SOURCE DOCUMENT ▸
⁂

At a Glance –
Player: Danielle Hunter
Position: Defensive End
Team: Minnesota Vikings
Injury: Herniated Disc with subsequent surgery
Projected Recovery Time: 16-24 weeks
The Minnesota Vikings have had a disappointing season in 2020. Despite the impressive showing against Green Bay that resulted in a win at Lambeau this past week, the Vikings have had one lackluster performance after another. Their defense is very young, and though their rookies have shown promising improvements in defending the passing and rushing game, they are missing their star defensive end on that field. Danielle Hunter, a 2x pro-bowler and major playmaker, has not seen a snap so far this year, and recent reports indicate he won’t make it on the field at all this season. Rumors of an injury began in August during training camp, but it seemed that Danielle would return quickly as Coach Mike Zimmer dismissed the neck injury as a “tweak.” However, as weeks went on, it became clear that Hunter’s injury was more complicated as he was never activated from the IR. There wasn’t much information about his recovery until this week, when it was disclosed the Hunter actually underwent neck surgery to address a herniated disc. He released a statement that he is recovering well and will be ready to play in 2021.

⁂

LISTED RECORDS ▸
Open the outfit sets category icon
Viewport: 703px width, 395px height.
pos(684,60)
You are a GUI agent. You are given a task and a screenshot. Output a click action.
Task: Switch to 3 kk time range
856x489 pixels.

⁂

WHAT TO DO ▸
In the injury report on Danielle Hunter, what was the projected recovery time?

WRITTEN RESPONSE ▸
16-24 weeks